May 17, 2022 6:58 am

The dissenting members with the setback to the Housing Law accuse the majority of having overstepped the limits




Five of the six members of the General Council of the Judiciary who voted yesterday against the report that knocks down the Government’s housing bill consider that the majority has been extra-military in their functions and has incurred in a “forced and unconstructive interference” in aspects of the articles, “with exaggeratedly critical a priori and judgments of intentions inappropriate for the reporting institutional function«. This is stated by the former socialist deputy Álvaro Cuesta and the members Pilar Sepúlveda, Clara Martínez de Careaga, Rafael Mozo and Concepción Sáez in the dissenting opinion of the report approved by the majority, which sees in the draft, among other issues, an »expropriation« of regional powers by the Executive. The other dissenting member, Mar Cabrejas, has not signed this particular vote.

In his text, which, without a doubt, represents support for the Executive in its intention to go ahead with the reform, The five members denounce that the report “incurs in an excess of the traditional content of the reports of this CGPJ on different Draft Laws, and of what should be the reporting function contained in article 561 of the LOPJ, within the due and loyal collaboration of constitutional powers. They consider that their fifteen colleagues have operated as a “third legislative chamber”, when that should not be its function.

These members disagree that the Government’s text invades regional powers, the axis around which the majority’s argument revolved. “From the perspective of constitutional law (…) the previously projected norm constitutes an adequate normative instrument for the consecration of said right and to provide it with a content that can be enforced,” they point out in the vote. The fact that the autonomous communities can assume competences in Territorial Planning, Urbanism and Housing, as established in article 148 of the Magna Carta, «it does not leave them shielded before the State, which also has its obligations in relation to article 47 of the Constitution (…). There is no constitutional shield for the autonomous communities in terms of housing, likely to prevent the recognition of the powers of the State on the basic conditions that guarantee the equality of all Spaniards in the exercise of their constitutional rights and on the general coordination of the economic planning of the so-called housing subsector«.

market unit

To this is added, in addition, that the dispersed, although to a certain extent homogeneous, regional legislation on housing, “although it responds to a regulatory diversity consubstantial to the regional State, does not sufficiently guarantee the principle of market unity and the uniqueness of the general economic order«, and at the same time, the basic equality of all Spaniards in the exercise of constitutional rights.

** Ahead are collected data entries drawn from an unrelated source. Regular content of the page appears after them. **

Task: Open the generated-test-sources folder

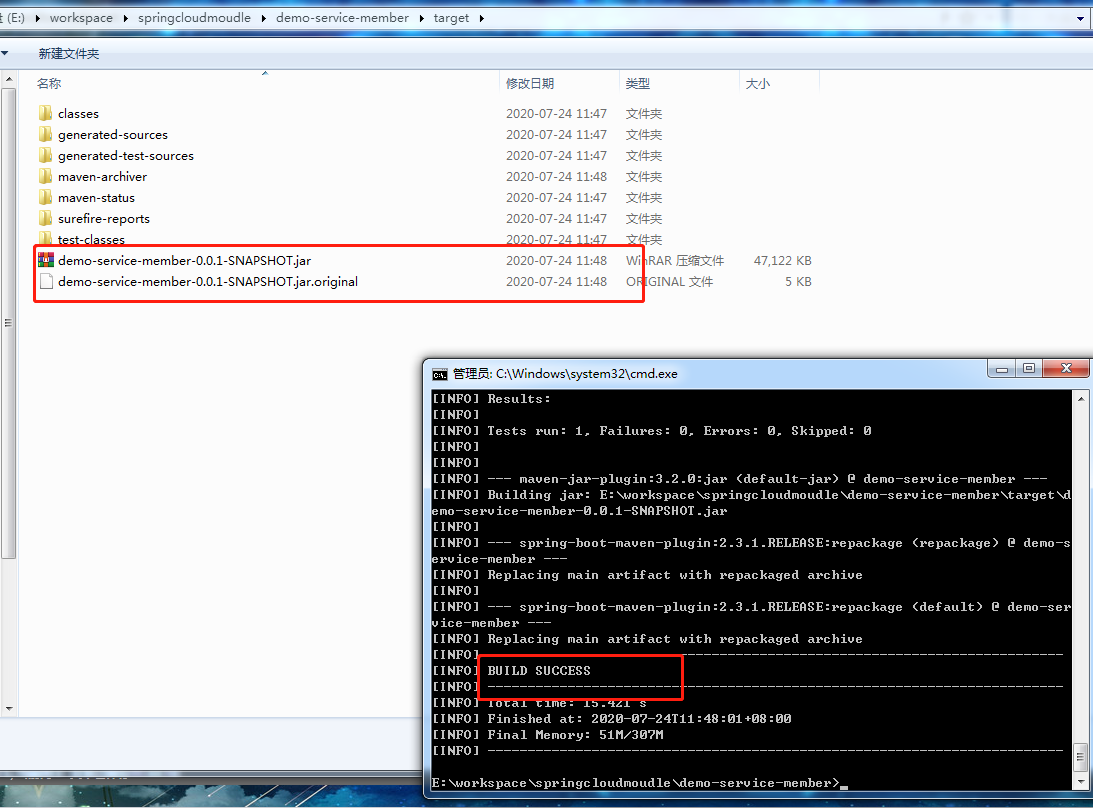Action: click(125, 155)
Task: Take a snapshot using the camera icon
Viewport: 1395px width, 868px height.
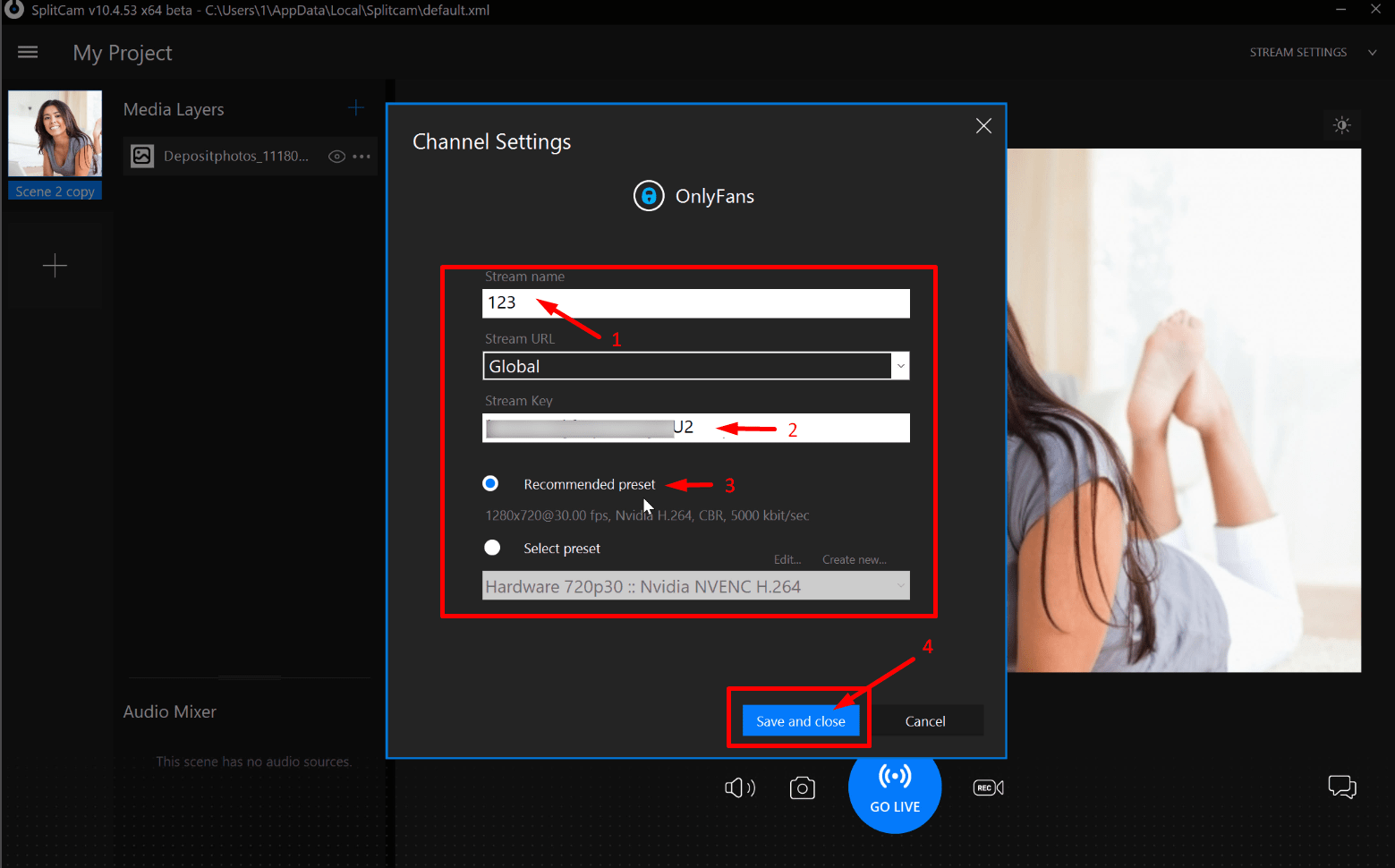Action: (802, 787)
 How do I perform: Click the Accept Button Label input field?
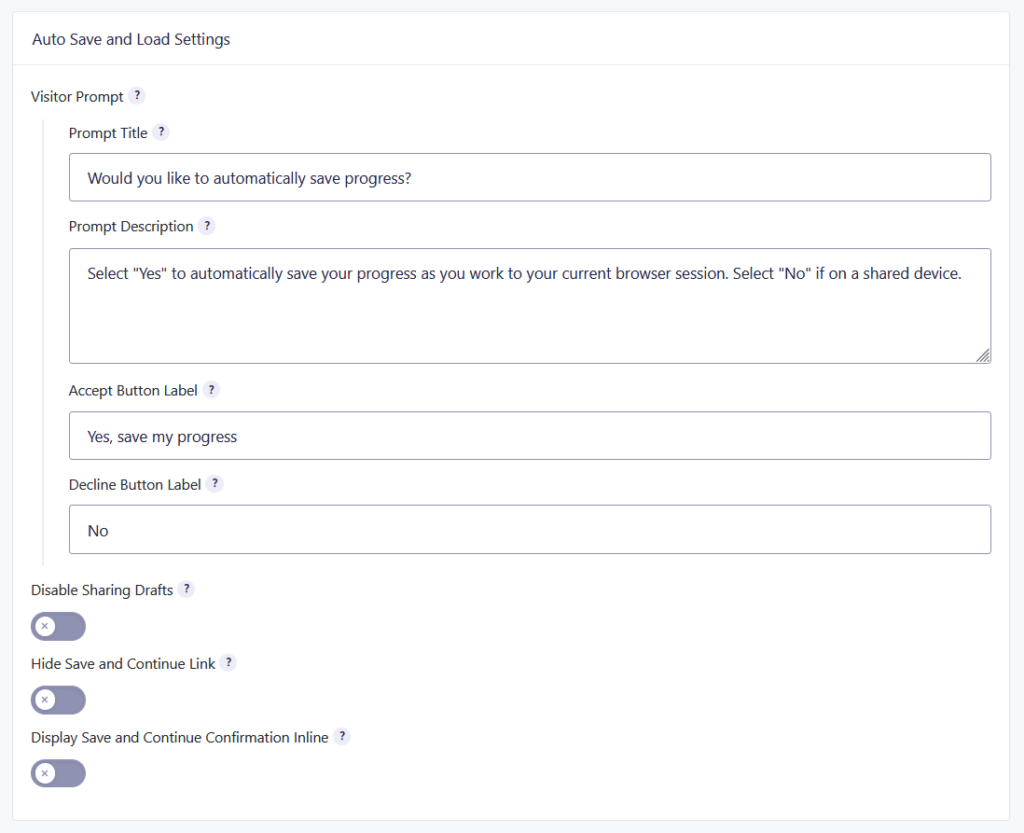[530, 435]
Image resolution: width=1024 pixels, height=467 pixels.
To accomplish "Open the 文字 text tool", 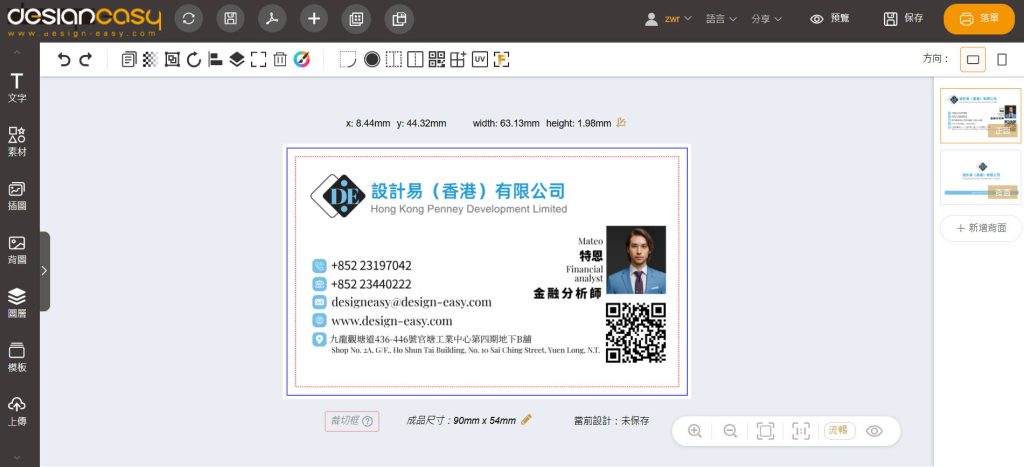I will click(x=17, y=87).
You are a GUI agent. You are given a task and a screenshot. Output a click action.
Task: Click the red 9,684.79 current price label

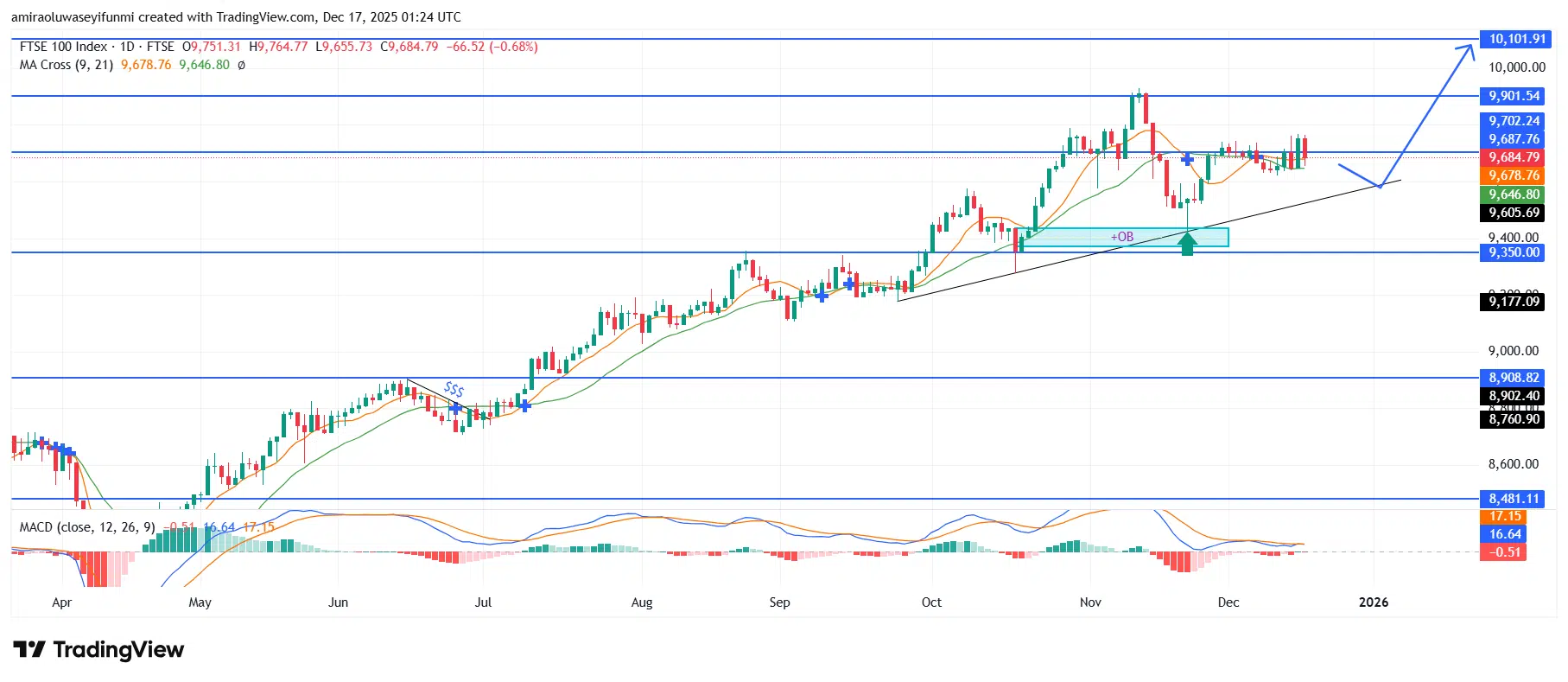tap(1514, 157)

In his opinion, “Deserve a favorable reception” measures to contain housing rental prices, as well as those for intervention in the residential rental market in relation to the essential content of the right to home ownership. “The draft adopts a regulation that does not make the right unrecognizable or deny the economic utility of the property, not entailing disproportionate and excessive burdens, and therefore moves within the control parameters established by the Constitutional Court and the ECHR that They require a fair balance and a reasonable relationship between the means employed and the end pursued.

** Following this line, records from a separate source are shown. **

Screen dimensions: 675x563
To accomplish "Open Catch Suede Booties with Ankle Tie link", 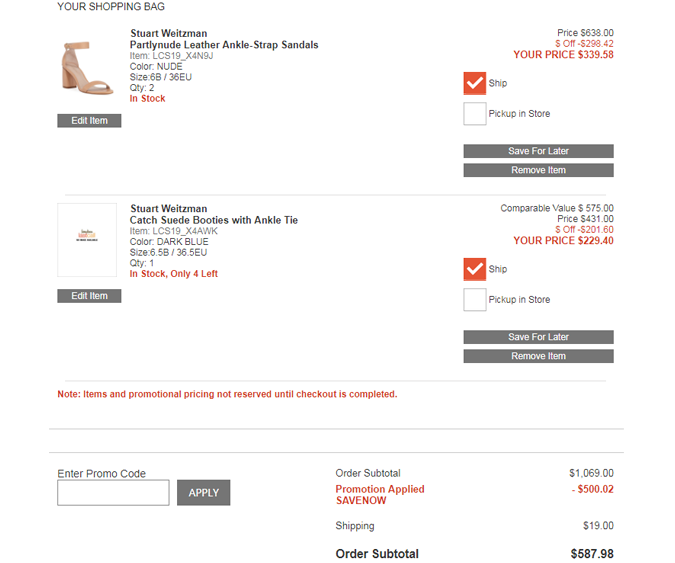I will tap(214, 220).
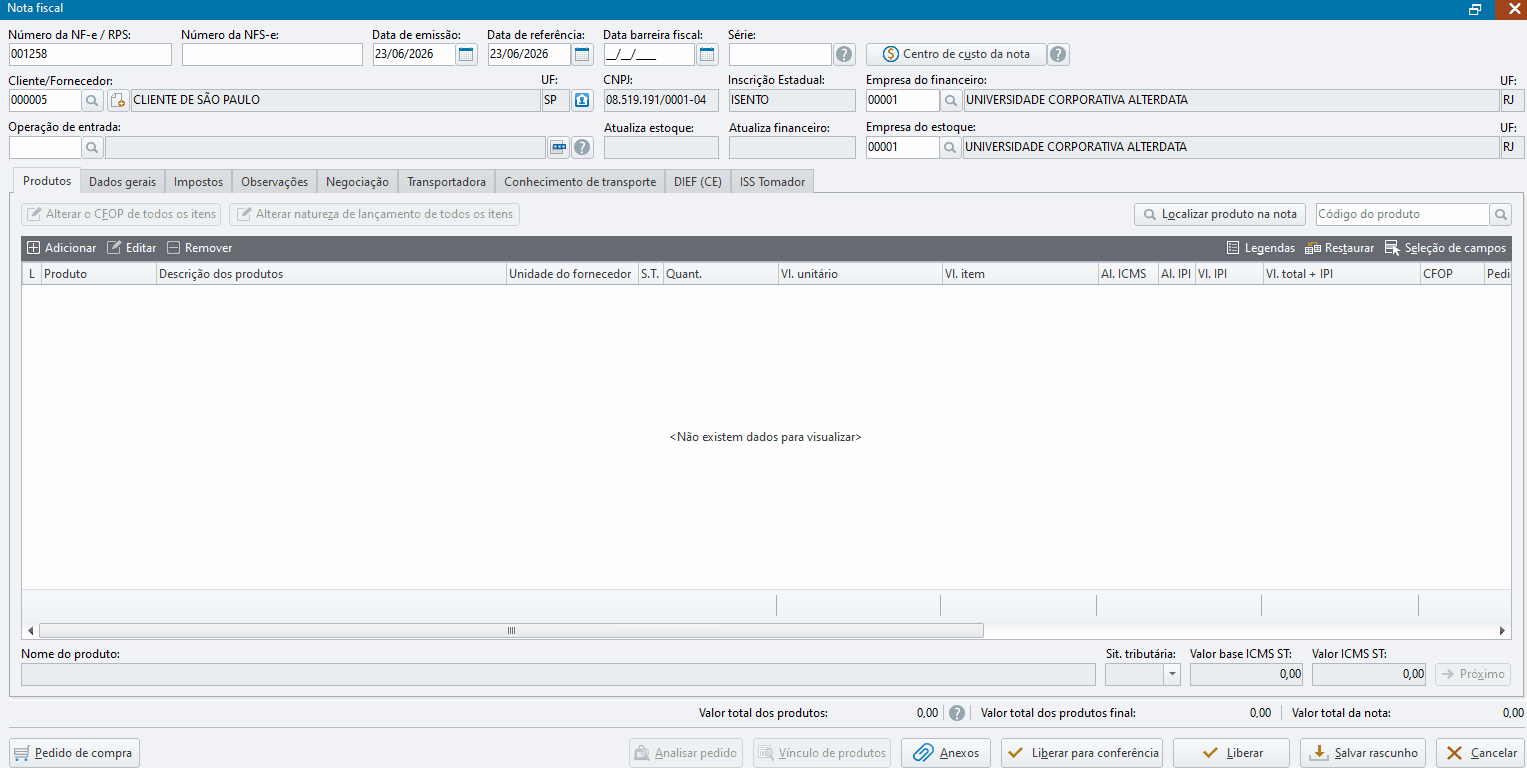Show Legendas for the grid
The width and height of the screenshot is (1527, 768).
click(x=1261, y=248)
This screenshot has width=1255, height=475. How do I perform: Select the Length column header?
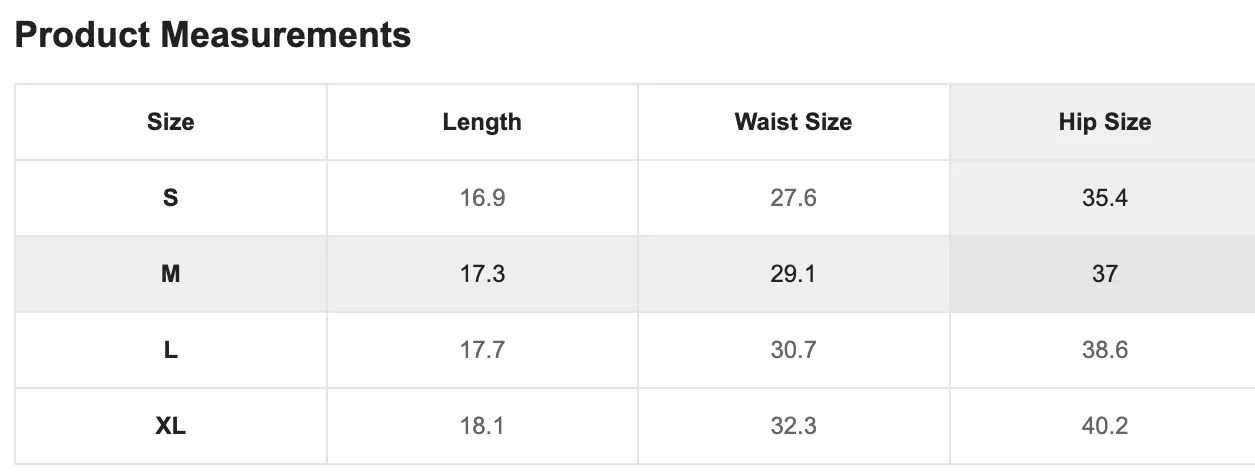[x=482, y=122]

In line with Cuesta’s initial speech, which was rejected by the majority on January 14, the members acknowledge that the Government’s text “suffers from a certain vagueness and imprecision” in some respects. It is missing, for example, when defining certain concepts, such as substandard housing, decent and adequate housing or when establishing the duties of the citizen in relation to the actions of conservation, repair, or improvement of housing.